Computational study of energy separation in convergent-divergent vortex tube for different throat diameters, throat locations, inlet pressures, and working gas

This paper aims to improve the energy separation performance of vortex tube with a converging-diverging design of the hot tube. Three-dimensional computational fluid dynamic simulations are conducted to explore energy separation in a straight vortex tube (SVT) and in convergent-divergent vortex tubes (CDVT) with variations in throat diameter, throat position, inlet pressure, and working gas.
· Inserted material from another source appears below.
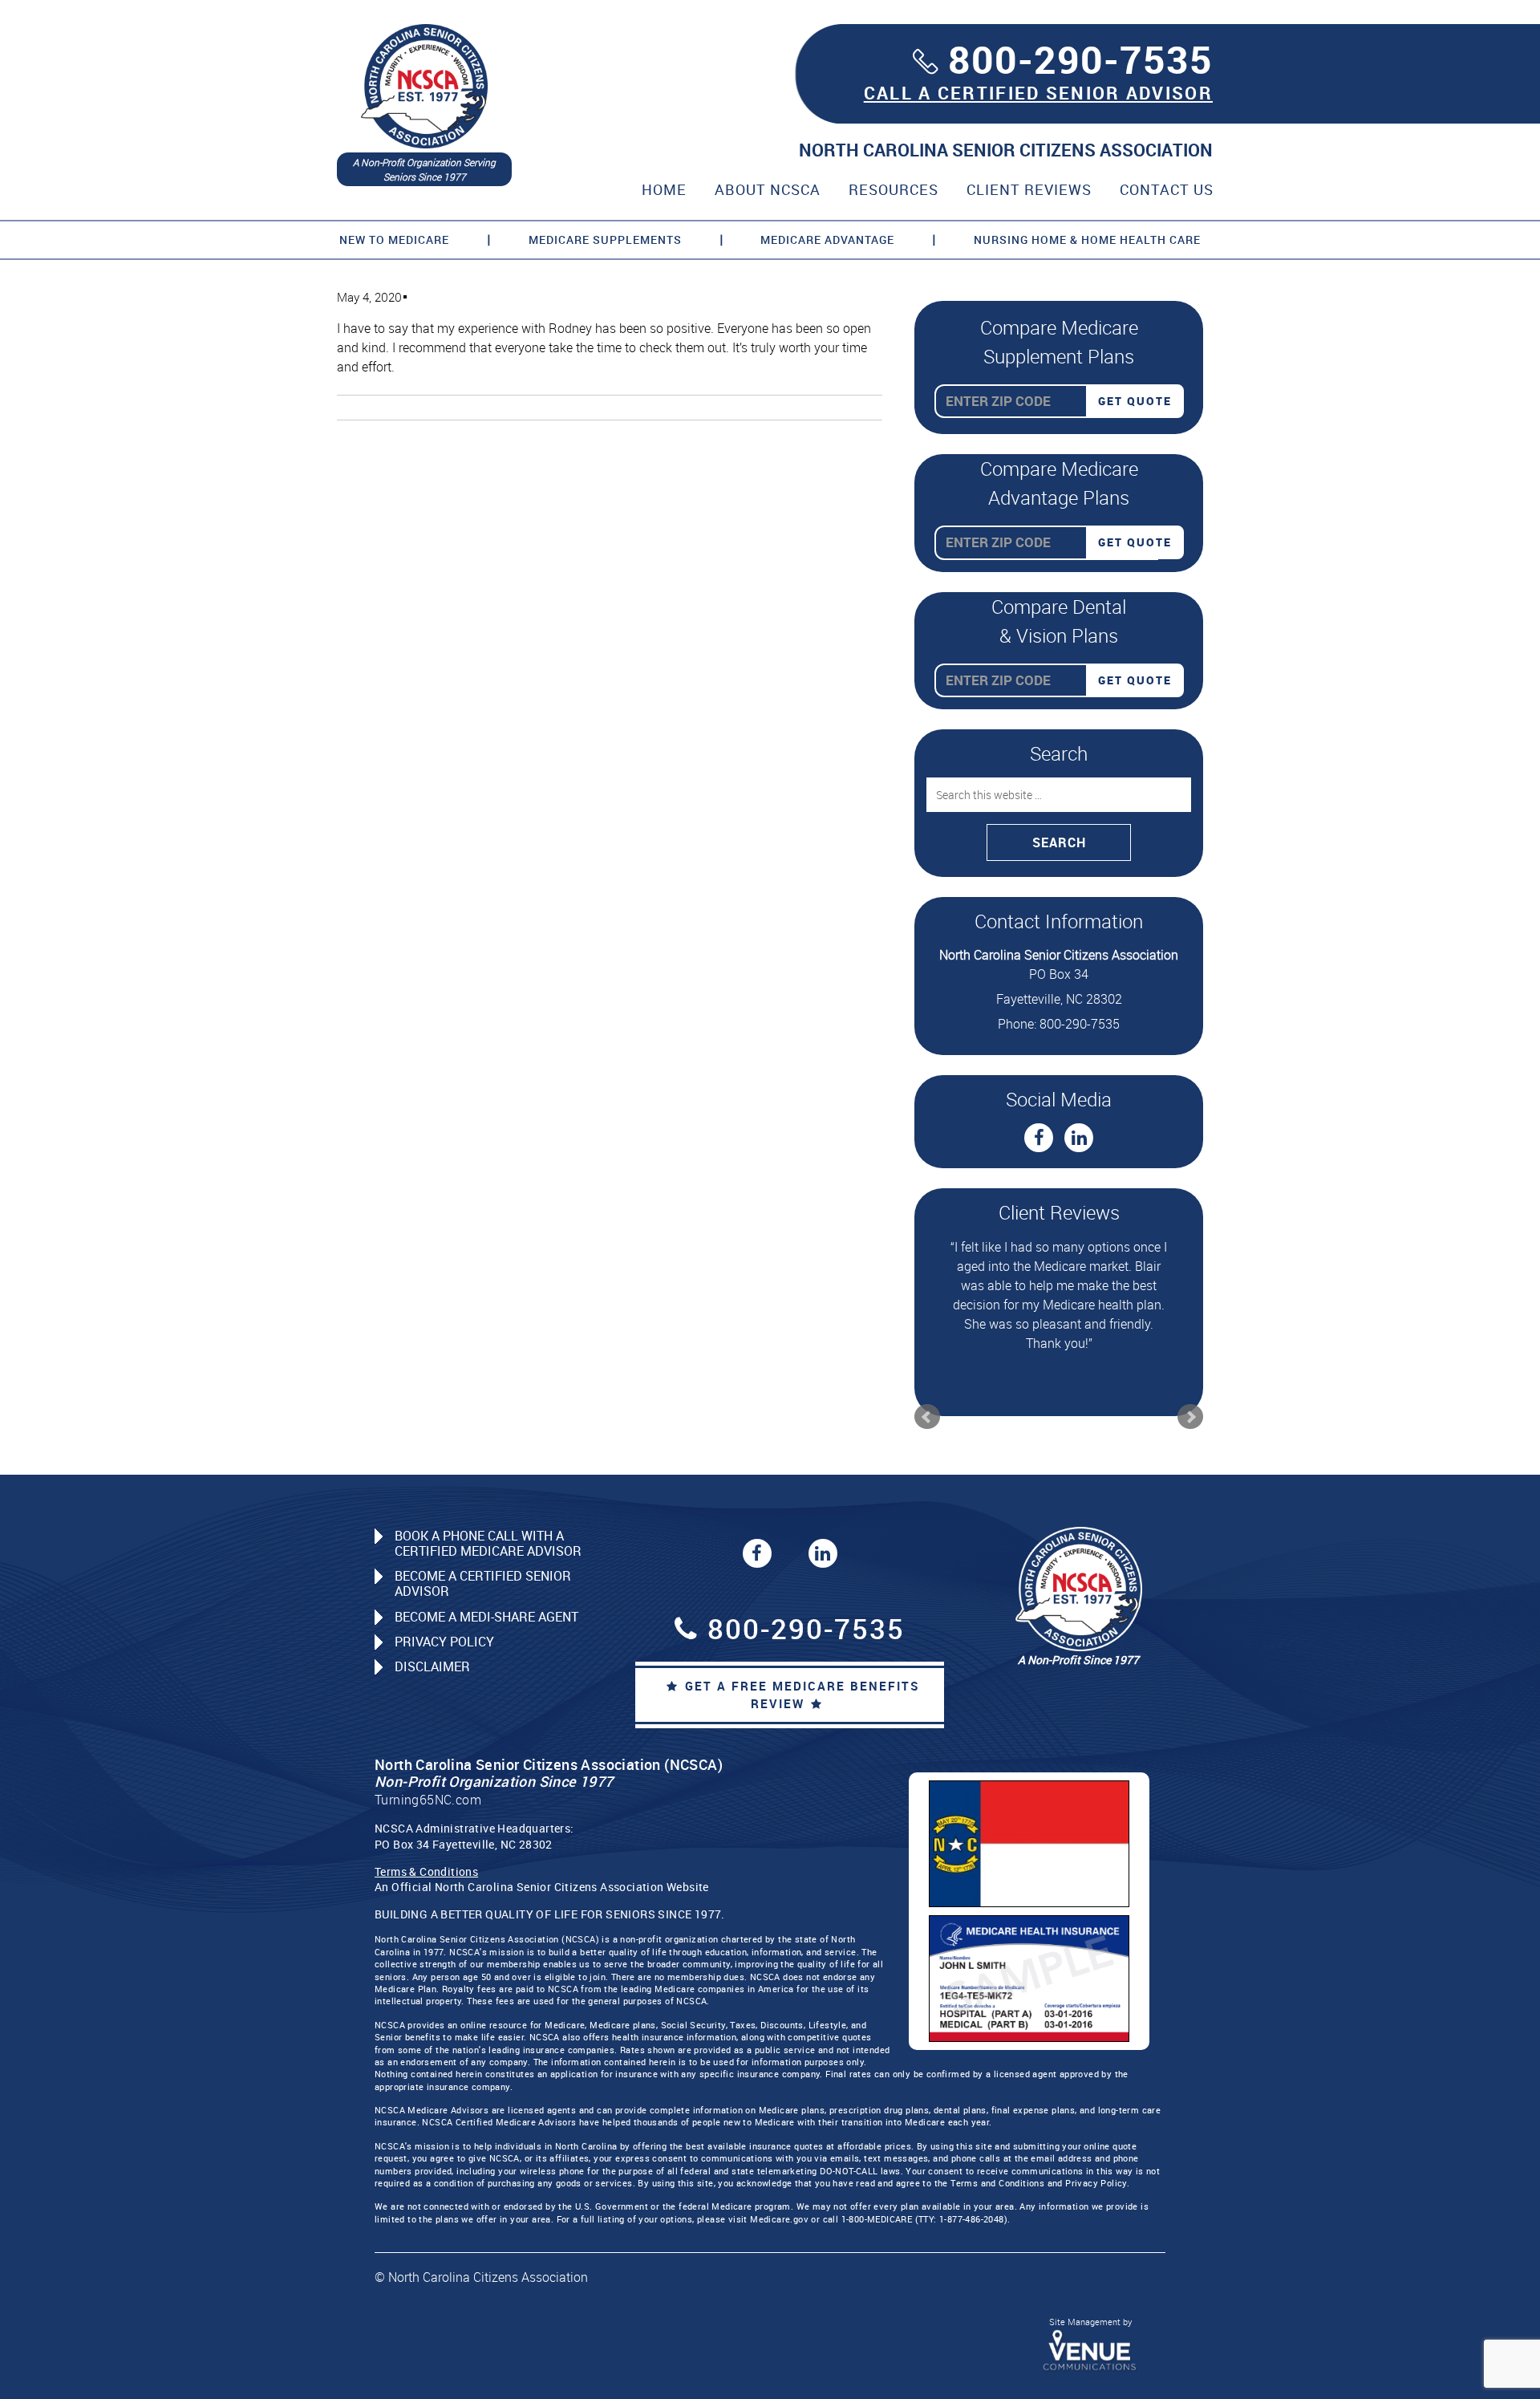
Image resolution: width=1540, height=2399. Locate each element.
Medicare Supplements (605, 239)
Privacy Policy (444, 1622)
Detail analysis of flow and temperature distributions reveal that flow is accelerated in the converging part of CDVT, which increases the transfer of shear work from the axial region to the peripheral region of CDVT compared to SVT, thereby producing significantly higher cold temperature separation in CDVT compared to SVT. CDVT with non-dimensional throat diameter of 0.40 is observed to produce the maximum value of cold temperature separation, which is up to 9 K (similar to 35 %) higher than the same obtained with SVT. Coefficient of performance of cooling obtained with this CDVT is found to be up to similar to 30 % higher compared to SVT. When CDVT is operated with helium, Delta Tc is found to have mean increment of 20 K (56 %) compared to SVT being operated with air. Overall, CDVT having nondimensional throat diameter of 0.40, throat position in the middle of the hot tube, and operating with helium is recommended for obtaining maximum temperature separation performance in a wide range of cold mass fraction.